This project demonstrates how to use the Azure AI Speech Services to extend the ability of Open AI GPT4o realtime service. The Azure Voice AI provides many conversational voices as well as the ability to customize the voice to match the desired persona.
This project provides the same websocket interface as the Open AI GPT4o realtime service, so it can be used as a drop-in replacement. Customers could use the existing Open AI GPT4o realtime client to connect.
Two modes are supported:
- Transparency mode: The service acts as a transparent proxy, forwarding the text, audio and events to the Azure Open AI GPT4o realtime service.
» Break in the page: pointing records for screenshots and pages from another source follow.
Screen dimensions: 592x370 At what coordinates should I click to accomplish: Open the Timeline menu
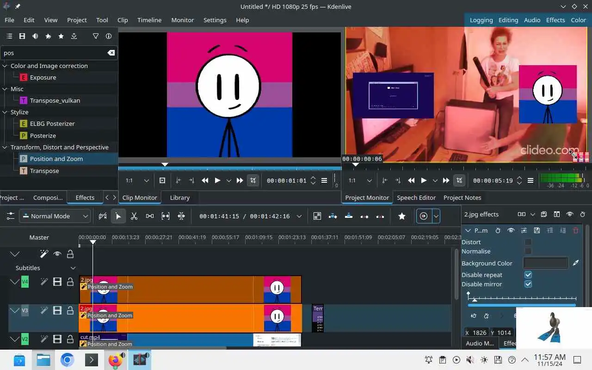(x=149, y=20)
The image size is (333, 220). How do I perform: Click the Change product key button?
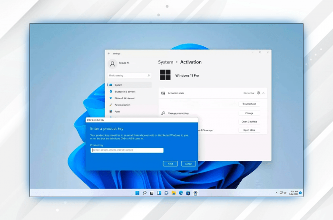point(249,113)
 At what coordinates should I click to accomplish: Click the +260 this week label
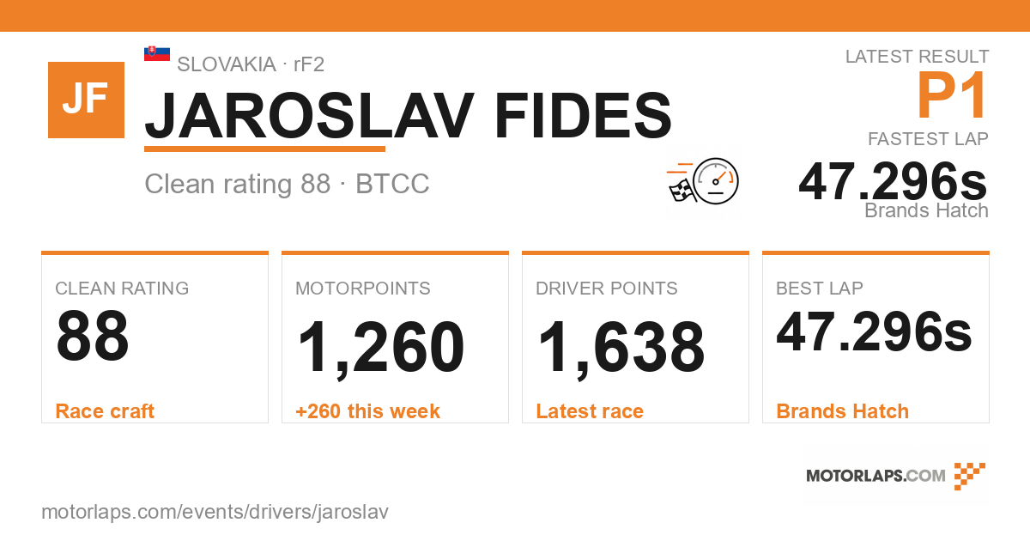coord(367,411)
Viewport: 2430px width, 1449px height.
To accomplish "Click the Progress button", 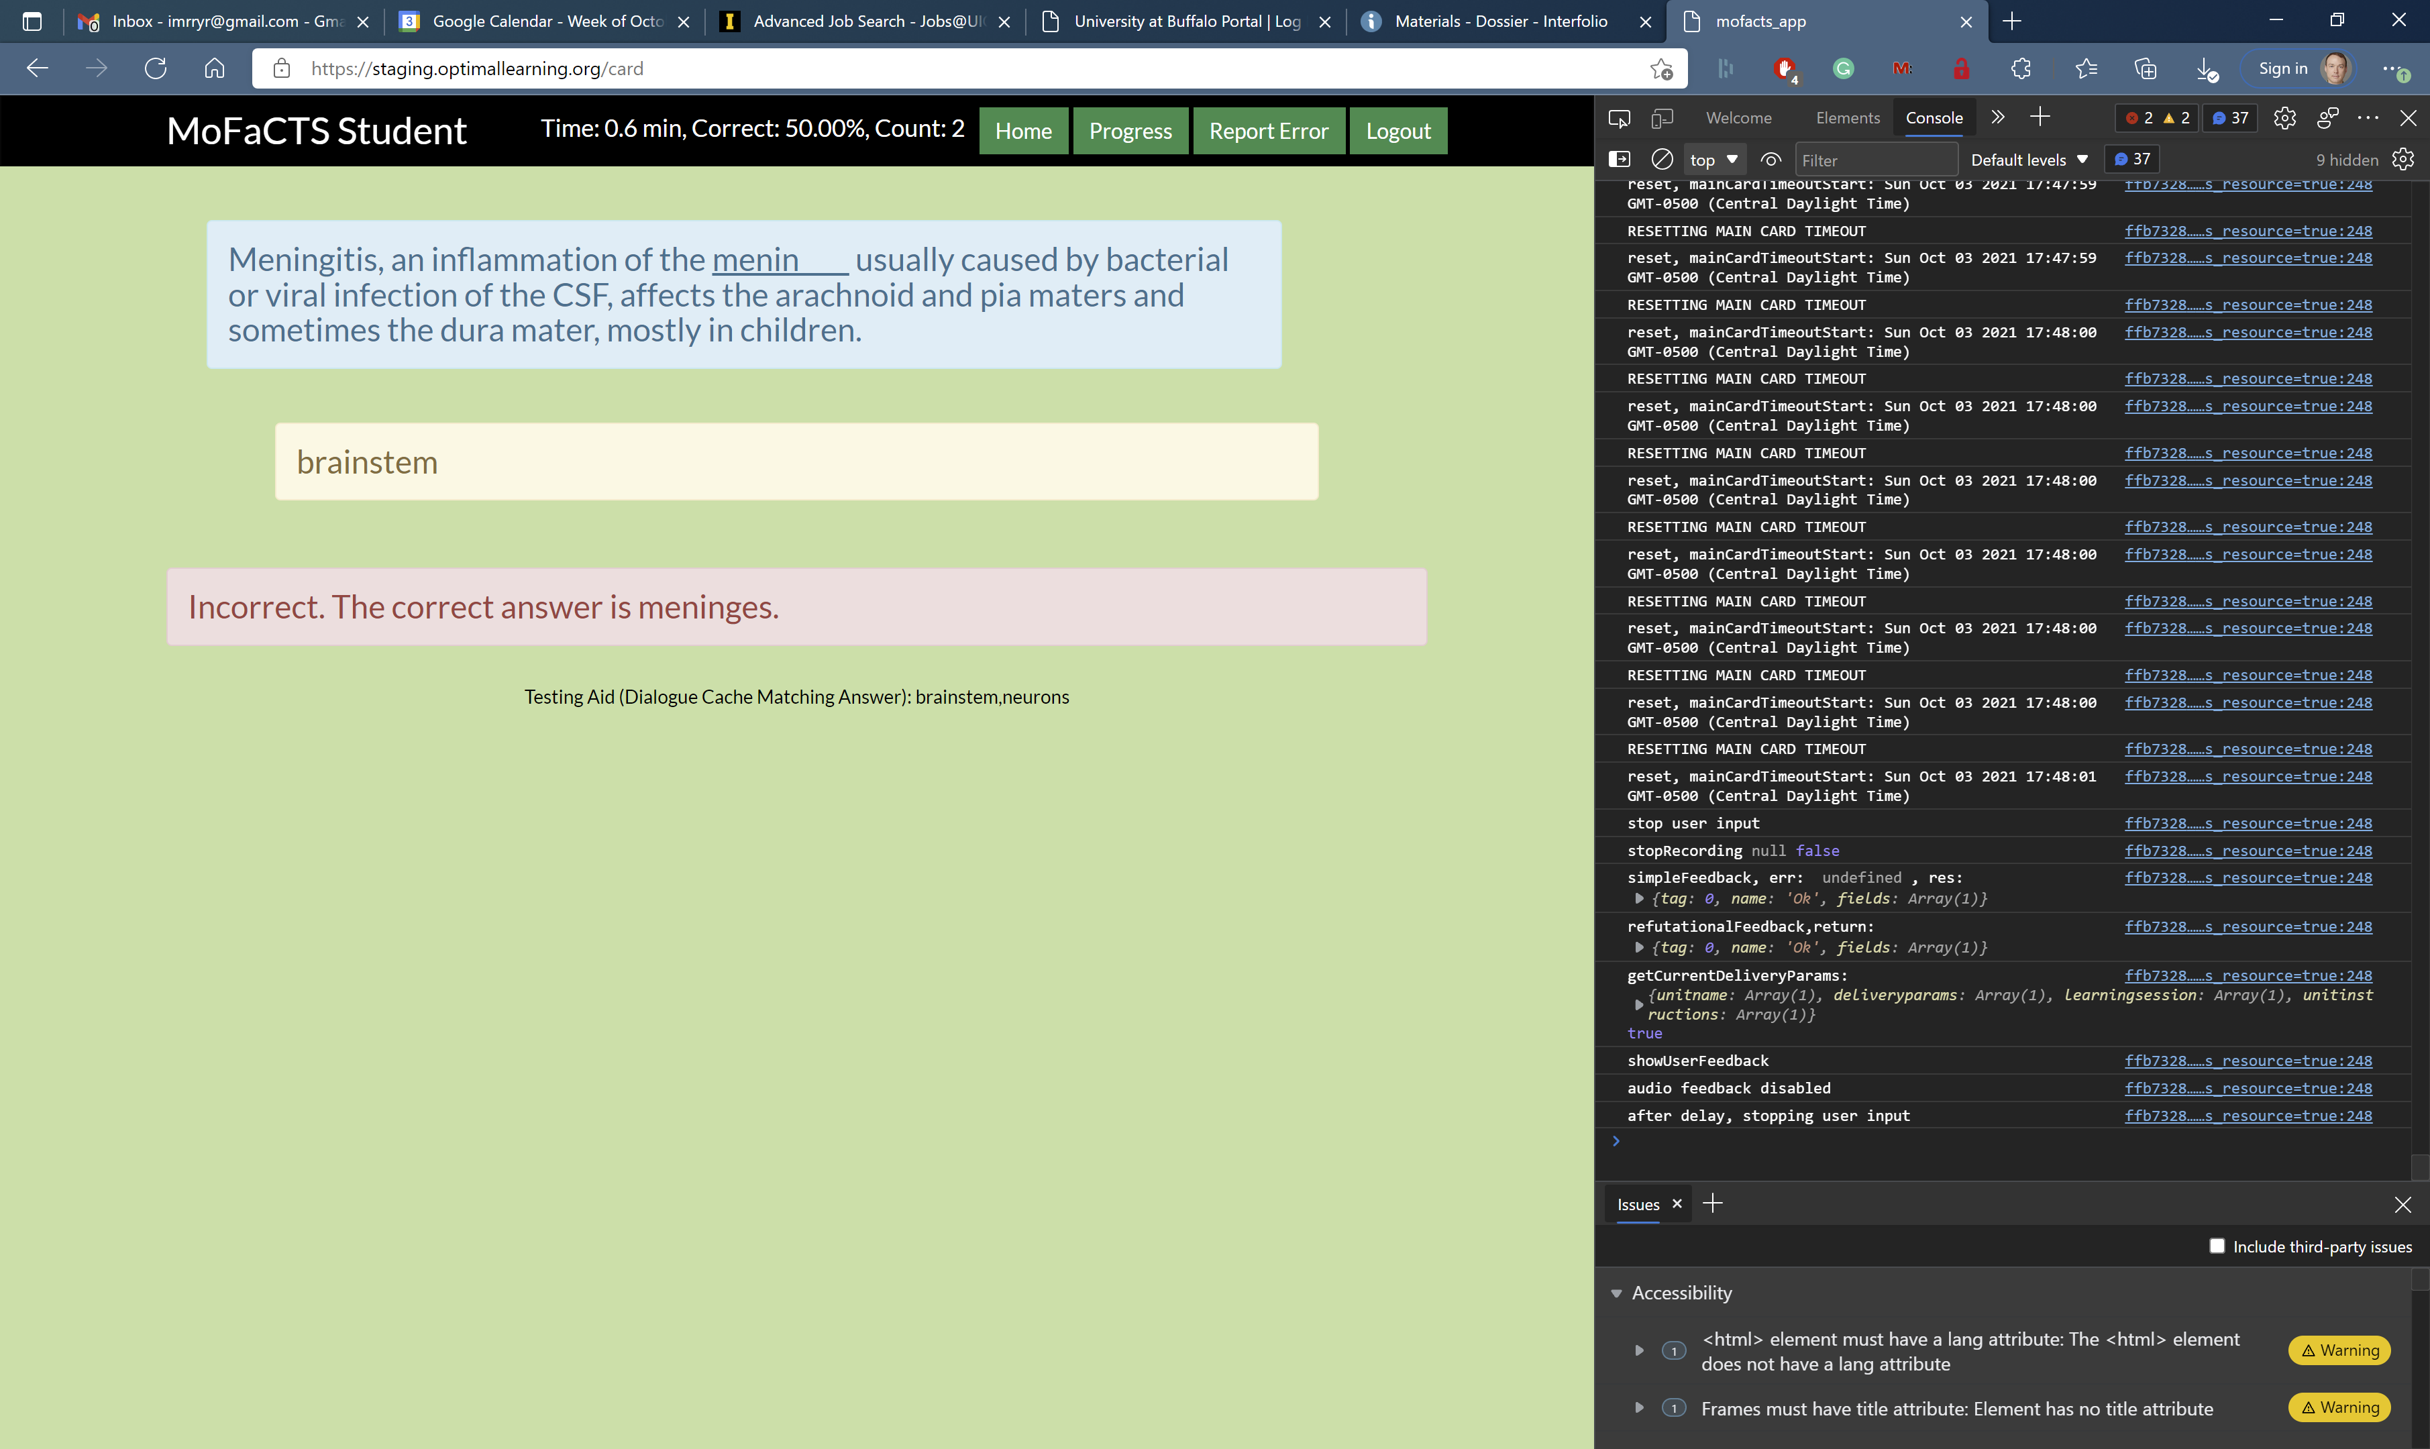I will 1130,130.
- GPT4o + Azure Voice AI mode: The service uses the GT4o model to handle input audio and generate text, then uses the Azure Voice AI to generate the audio response.
- GPT4o + Azure Avatar mode: The service uses the GT4o model to handle input audio and generate text, then uses the Azure Avatar service to synthesize the audio and render the talking head.
You have a few options foe getting started with this project.
Fill the environment variables in the docker-compose.yml
file.
docker compose up
This project supports CNV to synthesize the voice. To use CNV, you need to create a custom voice model in the Azure Speech service and provide the model ID in the environment variable CNV_DEPLOYMENT_ID
and VITE_CNV_VOICE
.
This project supports Managed Identity or key based authentication. If AZURE_OPENAI_KEY
or SPEECH_KEY
environment variables are set, the service will use key based authentication for quick testing, otherwise it will use Managed Identity to authenticate with Azure services. We recommend using Managed Identity for production deployments.